Teknologi baru ini terbukti efektif terhadap serangan acak dan serangan tertarget. Agar berfungsi dengan baik, opsi RDP Network Level Authentication (NLA) di server harus diaktifkan.
Menurut telemetri ESET, sebagian besar IP yang diblokir pada Januari-Mei 2020 terlihat di Amerika Serikat, Cina, Rusia, Jerman dan Prancis.
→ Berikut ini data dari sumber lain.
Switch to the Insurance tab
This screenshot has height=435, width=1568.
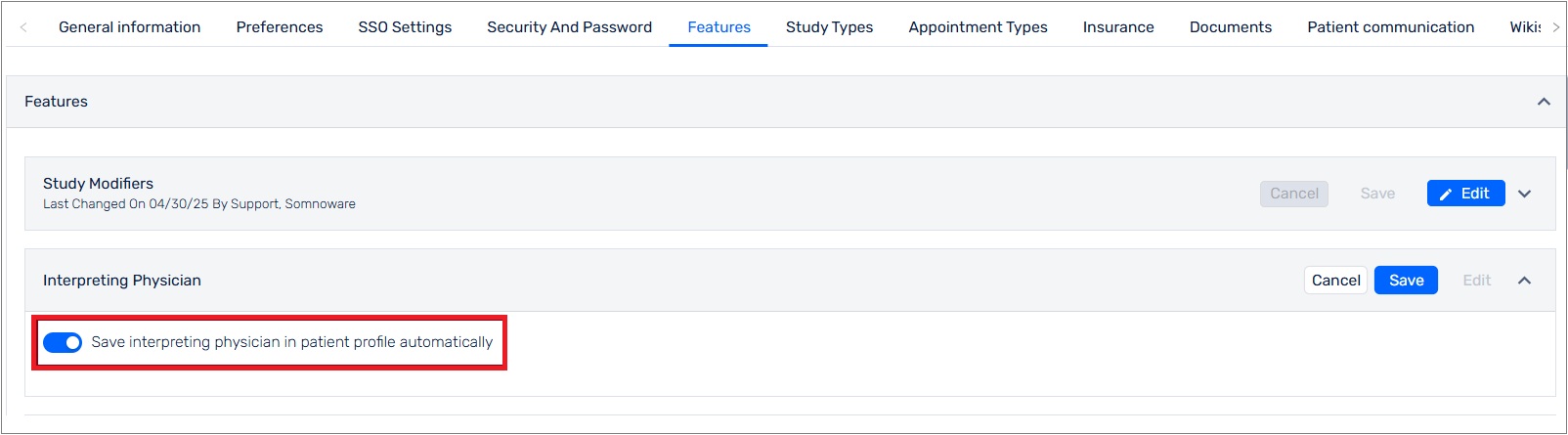1118,27
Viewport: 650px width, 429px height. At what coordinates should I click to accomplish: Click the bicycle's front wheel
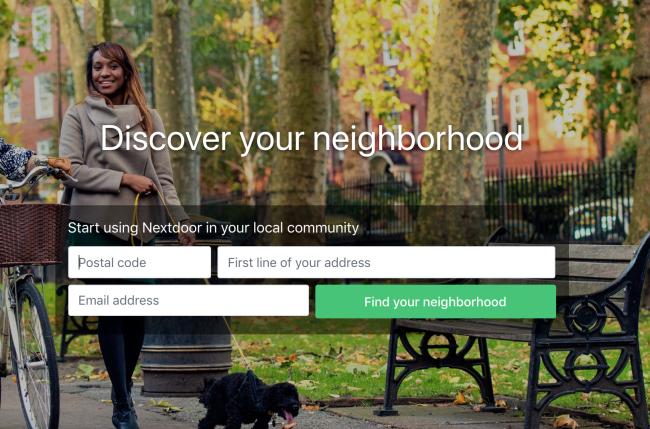click(35, 353)

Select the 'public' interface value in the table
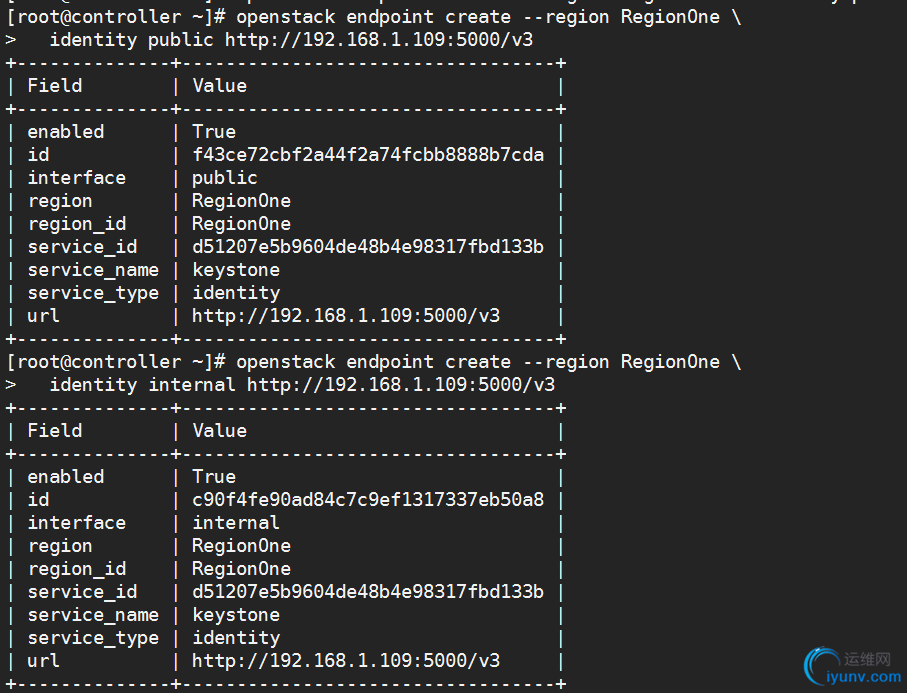(225, 178)
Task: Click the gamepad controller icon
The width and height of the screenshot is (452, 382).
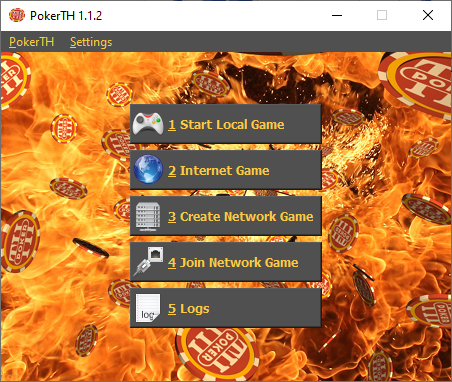Action: 148,123
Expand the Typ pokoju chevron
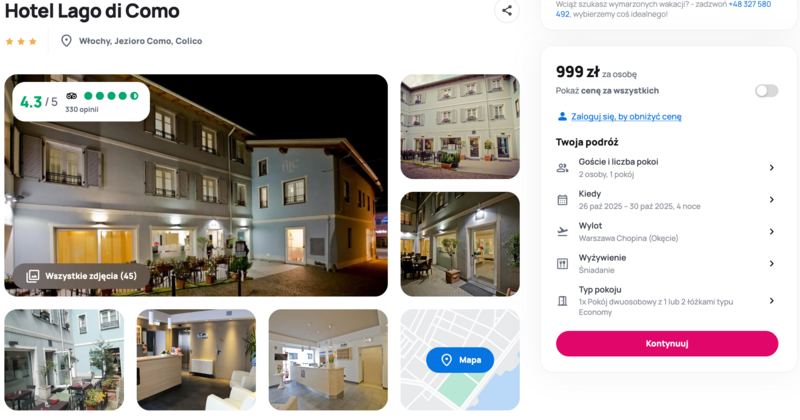Viewport: 800px width, 420px height. point(771,301)
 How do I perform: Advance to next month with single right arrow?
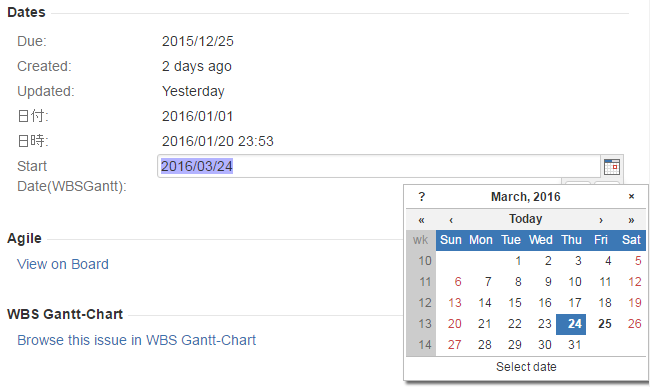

Negara-negara yang memiliki proporsi terbesar dari IP yang ditargetkan adalah Rusia, Jerman, Jepang, Brasil, dan Hongaria.
Cara mengkonfigurasi akses jarak jauh dengan benar
Namun, bahkan dengan langkah-langkah perlindungan seperti ESET Brute Force Attack Protection, perusahaan perlu menjaga akses jarak jauh mereka terkonfigurasi dengan benar:
- Nonaktifkan RDP yang tersambung internet. Jika itu tidak memungkinkan, minimalkan jumlah pengguna yang diizinkan untuk terhubung langsung ke server organisasi melalui internet.
- Memerlukan kata sandi yang kuat dan kompleks untuk semua akun yang dapat masuk melalui RDP.
- Gunakan lapisan otentikasi tambahan (MFA/2FA).
- Instal gateway Virtual Private Network (VPN) untuk menengahi semua koneksi RDP dari luar jaringan lokal Anda.
- Pada perimeter firewall, larang koneksi eksternal ke mesin lokal pada port 3389 (TCP/UDP) atau port RDP lainnya.
- Lindungi perangkat lunak keamanan titik akhir Anda dari gangguan atau penghapusan instalasi dengan melindungi pengaturannya dengan kata sandi.
- Isolasi semua komputer yang tidak aman atau ketinggalan zaman yang perlu diakses dari internet menggunakan RDP dan ganti sesegera mungkin.
Sebagian besar praktik terbaik ini berlaku untuk FTP, SMB, SSH, SQL, TeamViewer, VNC dan layanan lainnya juga.
Ransomware, penambang koin, dan backdoor
Enkripsi data dan pemerasan sama sekali bukan satu-satunya skenario yang mengiringi kompromi RDP. Seringkali pelaku mencoba memasang malware penambangan koin atau membuat backdoor, yang dapat digunakan jika akses RDP mereka yang tidak sah telah diidentifikasi dan ditutup.
Skenario umum lainnya setelah kompromi RDP dapat meliputi:
- Menghapus file log, sehingga menghilangkan bukti aktivitas jahat sebelumnya,
- Mengunduh dan menjalankan alat dan malware pilihan penyerang pada sistem yang dikompromikan,
- Menonaktifkan cadangan terjadwal dan shadow copy atau sepenuhnya menghapusnya
- Exfiltrating data dari server.
Ini menunjukkan betapa pentingnya keamanan akses jarak jauh, berpotensi membuat atau menghancurkan masa depan perusahaan. Dan bahkan jika kerusakan pada reputasi organisasi dapat dikelola, ada kerugian finansial, operasi yang terhenti, dan upaya pemulihan yang mahal yang perlu diperhitungkan.
Ini belum mempertimbangkan biaya tambahan hukuman yang dapat dikeluarkan oleh otoritas di bawah undang-undang perlindungan data seperti GDPR (UE), CCPA (California) atau NDB (Australia).
Apakah ada pandemi atau tidak, bisnis harus mengelola risiko yang ditimbulkan oleh penggunaan RDP yang luas atau layanan serupa lainnya dengan memperkuat kata sandi mereka dan dengan menambahkan lapisan pelindung lainnya, termasuk otentikasi multi-faktor dan solusi keamanan yang bertahan terhadap serangan berdasarkan RDP dan protokol serupa.